Exercise brief: Copy every one of the following entries word for word, line by line.

Extracted records:
[START]
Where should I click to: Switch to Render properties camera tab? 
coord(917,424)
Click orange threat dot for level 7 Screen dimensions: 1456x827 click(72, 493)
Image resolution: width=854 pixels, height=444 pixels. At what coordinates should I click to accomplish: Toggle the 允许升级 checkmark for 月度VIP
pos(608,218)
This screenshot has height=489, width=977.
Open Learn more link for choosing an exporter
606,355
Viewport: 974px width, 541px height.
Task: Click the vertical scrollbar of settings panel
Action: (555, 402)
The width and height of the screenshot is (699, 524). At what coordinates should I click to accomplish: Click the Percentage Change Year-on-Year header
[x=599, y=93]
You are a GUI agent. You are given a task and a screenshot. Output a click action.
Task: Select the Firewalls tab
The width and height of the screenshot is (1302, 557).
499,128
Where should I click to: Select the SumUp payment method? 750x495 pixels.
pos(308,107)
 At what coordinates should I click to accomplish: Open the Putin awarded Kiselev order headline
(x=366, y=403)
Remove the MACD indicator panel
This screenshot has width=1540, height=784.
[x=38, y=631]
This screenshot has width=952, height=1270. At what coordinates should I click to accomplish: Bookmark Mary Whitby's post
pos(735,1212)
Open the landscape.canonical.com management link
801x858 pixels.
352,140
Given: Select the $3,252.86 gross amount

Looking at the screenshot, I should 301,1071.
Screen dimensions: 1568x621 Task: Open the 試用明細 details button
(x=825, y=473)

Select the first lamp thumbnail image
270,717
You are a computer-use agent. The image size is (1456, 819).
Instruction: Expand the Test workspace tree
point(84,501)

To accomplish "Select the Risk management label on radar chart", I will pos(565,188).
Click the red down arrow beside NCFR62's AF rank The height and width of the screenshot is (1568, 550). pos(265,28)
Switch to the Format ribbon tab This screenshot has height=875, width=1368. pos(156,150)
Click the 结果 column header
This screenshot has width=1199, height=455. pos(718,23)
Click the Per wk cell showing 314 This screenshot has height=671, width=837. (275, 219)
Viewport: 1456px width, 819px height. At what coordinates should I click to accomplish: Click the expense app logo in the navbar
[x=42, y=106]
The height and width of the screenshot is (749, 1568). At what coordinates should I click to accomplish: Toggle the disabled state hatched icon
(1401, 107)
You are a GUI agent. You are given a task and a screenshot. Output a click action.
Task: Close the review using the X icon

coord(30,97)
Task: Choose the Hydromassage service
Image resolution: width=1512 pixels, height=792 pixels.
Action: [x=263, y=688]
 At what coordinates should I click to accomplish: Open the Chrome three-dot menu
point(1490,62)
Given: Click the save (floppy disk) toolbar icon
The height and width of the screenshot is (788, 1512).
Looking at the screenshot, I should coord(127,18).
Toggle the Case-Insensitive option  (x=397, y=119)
[END]
Answer below:
Where should I click to: Switch to Render properties camera tab? 
coord(917,424)
Click orange threat dot for level 7 Screen dimensions: 1456x827 click(72, 493)
Image resolution: width=854 pixels, height=444 pixels. At what coordinates should I click to accomplish: Toggle the 允许升级 checkmark for 月度VIP
pos(608,218)
This screenshot has height=489, width=977.
Open Learn more link for choosing an exporter
606,355
Viewport: 974px width, 541px height.
Task: Click the vertical scrollbar of settings panel
Action: (555, 402)
The width and height of the screenshot is (699, 524). At what coordinates should I click to accomplish: Click the Percentage Change Year-on-Year header
[x=599, y=93]
You are a GUI agent. You are given a task and a screenshot. Output a click action.
Task: Select the Firewalls tab
The width and height of the screenshot is (1302, 557).
499,128
Where should I click to: Select the SumUp payment method? 750x495 pixels.
pos(308,107)
 At what coordinates should I click to accomplish: Open the Putin awarded Kiselev order headline
(x=366, y=403)
Remove the MACD indicator panel
This screenshot has width=1540, height=784.
[x=38, y=631]
This screenshot has width=952, height=1270. At what coordinates should I click to accomplish: Bookmark Mary Whitby's post
pos(735,1212)
Open the landscape.canonical.com management link
801x858 pixels.
352,140
Given: Select the $3,252.86 gross amount

Looking at the screenshot, I should 301,1071.
Screen dimensions: 1568x621 Task: Open the 試用明細 details button
(x=825, y=473)

Select the first lamp thumbnail image
270,717
You are a computer-use agent. The image size is (1456, 819).
Instruction: Expand the Test workspace tree
point(84,501)

To accomplish "Select the Risk management label on radar chart", I will pos(565,188).
Click the red down arrow beside NCFR62's AF rank The height and width of the screenshot is (1568, 550). pos(265,28)
Switch to the Format ribbon tab This screenshot has height=875, width=1368. pos(156,150)
Click the 结果 column header
This screenshot has width=1199, height=455. pos(718,23)
Click the Per wk cell showing 314 This screenshot has height=671, width=837. (275, 219)
Viewport: 1456px width, 819px height. At what coordinates should I click to accomplish: Click the expense app logo in the navbar
[x=42, y=106]
The height and width of the screenshot is (749, 1568). At what coordinates should I click to accomplish: Toggle the disabled state hatched icon
(1401, 107)
You are a GUI agent. You are given a task and a screenshot. Output a click action.
Task: Close the review using the X icon

coord(30,97)
Task: Choose the Hydromassage service
Image resolution: width=1512 pixels, height=792 pixels.
Action: [x=263, y=688]
 At what coordinates should I click to accomplish: Open the Chrome three-dot menu
point(1490,62)
Given: Click the save (floppy disk) toolbar icon
The height and width of the screenshot is (788, 1512).
Looking at the screenshot, I should coord(127,18).
Toggle the Case-Insensitive option  (x=397, y=119)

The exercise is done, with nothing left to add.